LOS ANGELES—Last week, California Governor Gavin Newsom signed into law the bill known as AB2257, which carves out more than a dozen new exemptions for industries that hire independent contractors, or “gig workers,” which under the controversial AB5 law would have been forced to hire those freelancers as employees — or fire them.
But a new analysis by a top employment lawyer, published by the legal site JD Supra, says that AB2257 is “not much better” than AB5, which has already thrown California’s “gig economy,” including much of the adult industry, into confusion.
As AVN reported earlier this week, the AB5 law, which took effect at the start of this year, forced most employers to apply a stricter test, known as the “ABC Test,” to their freelance hires, to determine if they must be hired as company employees.
As a result, many freelancers found themselves out of work. One employer alone, Vox Media, reportedly fired 200 freelance writers and other workers rather than be forced to hire them on as AB5 would have required.
AB2257 carves out an exception to the law for freelance writers, as well as performers, musicians, translators and workers in several other categories. But according to employment lawyer Richard Reibstein, in his JD Supra analysis, “the new law only tweaks AB5 and is essentially unchanged in any meaningful way for the overwhelming number of companies and freelancers doing business in California.”
The AB5 law was authored by San Diego-area state Assemblymember Lorena Gonzalez, who explained the law as a direct response to a state Supreme Court decision, Dynamex Operations West v. Superior Court of Los Angeles, which ruled that truckers working as “independent contractors” for a shipping company must be reclassified as employees.

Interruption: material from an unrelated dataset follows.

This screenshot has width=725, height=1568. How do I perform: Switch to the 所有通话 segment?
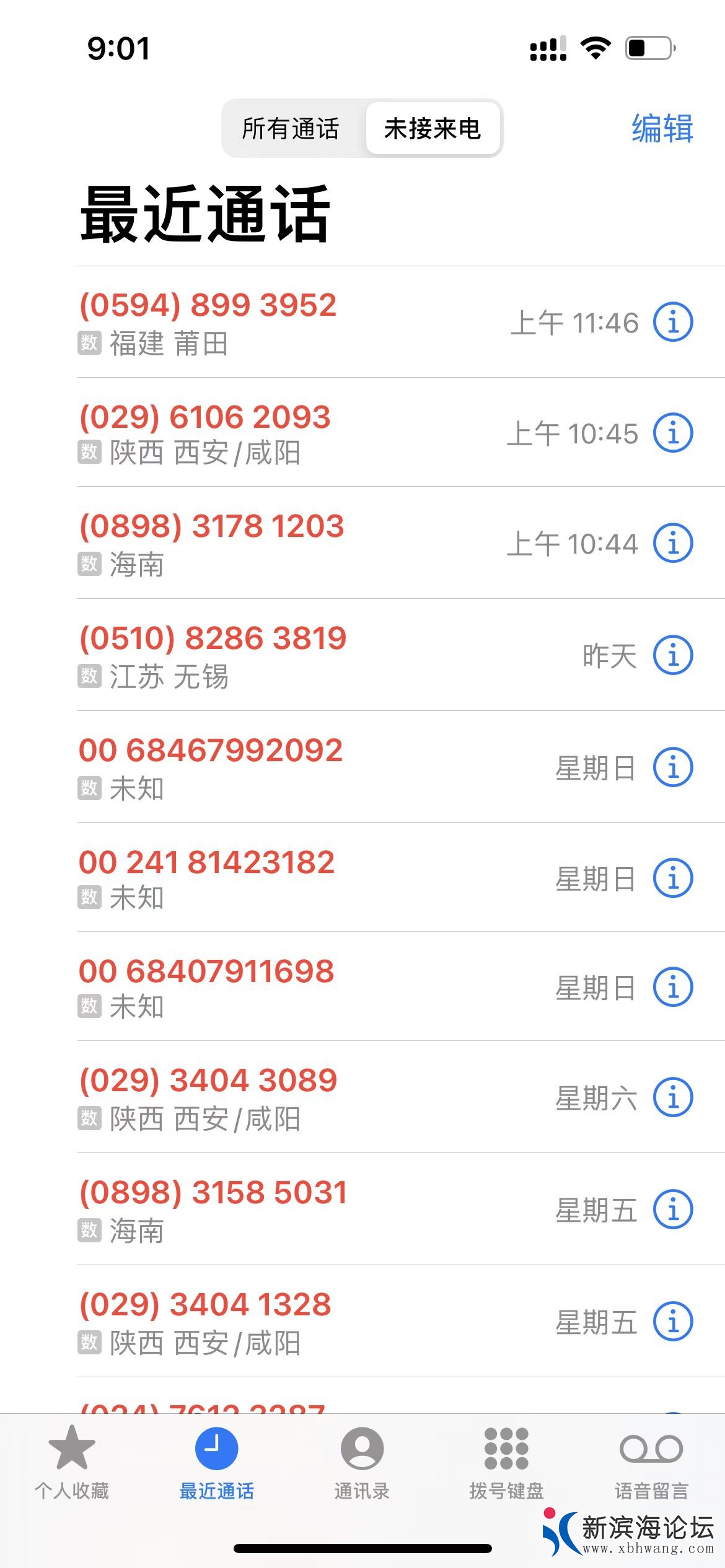point(291,129)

“AB5 narrowed the Dynamex decision’s impact; it did not broaden the decision,” Gonzalez claimed, in a response to critics of the law.
But Reibstein, a partner in the law firm Locke Lord LLP, and former attorney with the U.S. Department of Labor and the National Labor Relations Board, says that in reality, AB5 did quite the opposite.
“AB5 dramatically expanded upon the application of the 2018 Dynamex decision by the California Supreme Court,” Reibstein wrote. “The decision in Dynamex was limited to so-called ‘wage order’ claims and did not apply across-the-board to all types of independent contractor claims in California including overtime and expense reimbursement claims. AB5 changed all that.”
In addition to 50 industries that were exempted from the strict “ABC Test” by AB5, AB2257 adds 15 more. But Reibstein says those exemptions are arbitrary, creating the impression that the law favors certain types of work — for reasons that remain mysterious.
“There is no rhyme or reason why independent contractors in 65 specific industries are eligible for an exemption from the ABC test, yet contractors engaged in providing services in hundreds of other industries are not,” according to Reibstein. “This type of legislation lends credence to the belief that AB2257 unfairly favors some industries, thereby provoking outrage and a feeling that certain professions, trades, and occupations were unjustifiably overlooked.”
As AVN reported, AB2257 does not mention the adult industry, though it does provide an exemption for “performance artists,” with several conditions — leaving the status of adult performers and other “gig” workers in the industry in a state of confusion.